··· Kutipan Dokumen ···
Cuma Satu Harapan Pedagang Pasar Hewan Barito: Temui Kami, Pak Gubernur
- tvOnenews.com/Rika Pangesti
Jakarta, tvonenews.com - Di antara deretan kios burung yang sudah puluhan tahun berdiri di kawasan Barito, Jakarta Selatan, suara-suara keresahan terdengar semakin nyaring.
Bukan karena penjualan yang makin lesu atau pelanggan yang makin jarang datang, tapi karena satu hal yang belum terjadi hingga kini: pertemuan dengan Gubernur Jakarta.
"Yang kami minta cuma satu: bertemu dan bicara baik-baik. Duduk bersama cari jalan tengah, bagaimana solusinya, ajak ngobrol pedagang, pihak yang terdampak. Jangan langsung gusur,” ujar Yuliyana (45), pedagang sekaligus pengurus Paguyuban Pedagang Pasar Burung Barito, Jakarta Selatan.
Taman Boleh Direvitalisasi, Tapi Jangan Singkirkan Kami
Wacana proyek penggabungan Taman Barito, Taman Ayodya, dan Taman Langsat menjadi satu kawasan ruang terbuka hijau memang mendapat sambutan positif dari para pedagang. Tidak ada yang menolak ruang hijau.
- tvOnenews.com/Rika Pangesti
Namun, proyek ini menjadi momok saat mereka tahu pasar tempat mereka menggantungkan hidup akan terdampak.
“Kita enggak pernah masalah taman mau dijadikan satu. Bagus malah. Tapi kenapa harus gusur kami? Kita di sini gak ganggu siapa-siapa. Kan bisa dicarikan solusi terbaik," tegas Yuliyana, yang sudah berdagang sejak 2011.
Yang Belum Terjadi: Suara Rakyat Dihindari?
Tanggal 8 Agustus, seremoni ground breaking atau peletakan batu pertama proyek taman sudah dilakukan. Gubernur Jakarta, Pramono Anung hadir. Tapi pedagang yang berada tak jauh dari lokasi acara, bahkan tak mendapat kesempatan bertemu.
“Kita di sini kok. Tapi enggak ditemui. Padahal ini soal hidup kita,” ujar salah satu pedagang lainnya.
Diketahui, pada saat seremoni peletakan batu pertama yang dihadiri oleh Gubernur Jakarta, Pramono Anung beserta jajarannya, para pedagang pasar burung Barito melakukan aksi unjuk rasa untuk menyuarakan penolakan.
- tvOnenews.com/Rika Pangesti
Namun, tak sedetik pun Pramono Anung menyempatkan dirinya untuk menengok ke arah para pedagang. Apalagi, untuk sekadar mengajak berdiskusi.
···
▸ **Tugas Tertulis**
1: Tulis ulang secara lebih ringkas paragraf dalam berita tentang pedagang Pasar Burung Barito yang diawali dengan "Tanggal 8 Agustus, seremoni ground breaking", dengan tetap mempertahankan fakta-fakta utamanya.
2: Tuliskan bagian berikutnya dari berita tentang pedagang Pasar Burung Barito, dimulai setelah kalimat terakhir yang tercantum.
Baris-baris data tidak diperlukan untuk mengerjakan tugas ini.
··· Data yang Diberikan ···
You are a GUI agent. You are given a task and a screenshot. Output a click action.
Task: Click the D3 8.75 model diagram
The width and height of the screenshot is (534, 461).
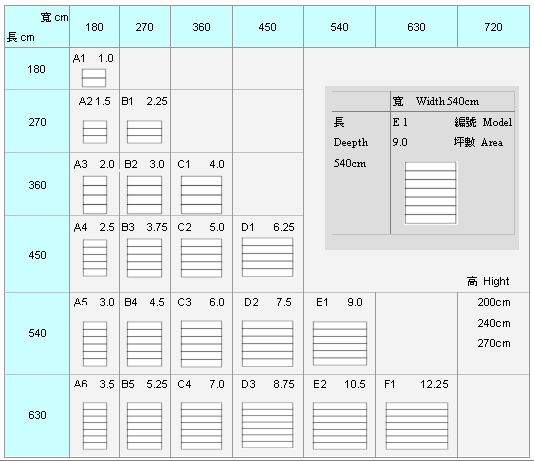tap(267, 425)
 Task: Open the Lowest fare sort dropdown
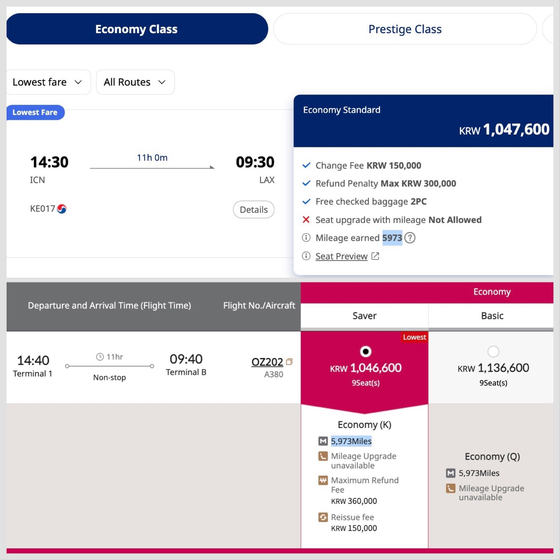(x=48, y=82)
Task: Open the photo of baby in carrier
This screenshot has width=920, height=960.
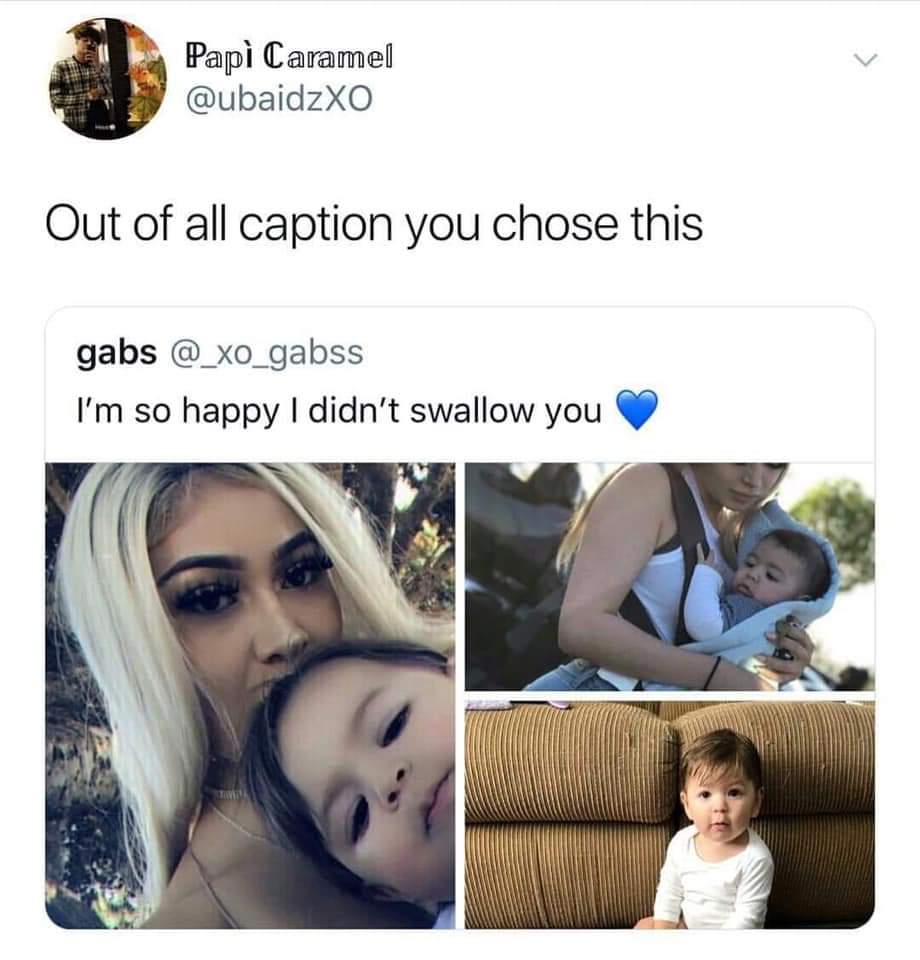Action: tap(670, 577)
···
▸ **Hasil Latihan**
1: Pada 8 Agustus, peletakan batu pertama proyek taman digelar dan dihadiri Gubernur Jakarta Pramono Anung, tetapi para pedagang yang berada tak jauh dari lokasi tidak mendapat kesempatan bertemu dengannya.

2:
Karena hal inilah, para pedagang merasa kecewa dan merasa tidak dilibatkan dalam pengambilan keputusan. Padahal, perihal wacana proyek ini, para Pedagang Pasar Burung Barito lah yang paling terdampak.
Namun mereka mempertanyakan, mengapa mereka tidak dilibatkan?
Solidaritas Terbangun, Tapi Perlu Didengar
Paguyuban Pedagang Pasar Burung Barito kini dibantu oleh advokat dari Solidaritas Pemasok dan Pedagang Pasar (SP3) untuk menyuarakan haknya hingga ke tingkat kota.
Aspirasi juga sudah disampaikan hingga ke tingkat lurah dan camat. Tapi semua itu, menurut pedagang, belum cukup jika suara mereka tidak sampai ke pemegang keputusan tertinggi di Jakarta.
“Kita pengen Gubernur tahu, langsung dari kami. Bukan dari laporan. Kami enggak menolak pembangunan, kami cuma minta solusi yang adil,” kata Yuliana.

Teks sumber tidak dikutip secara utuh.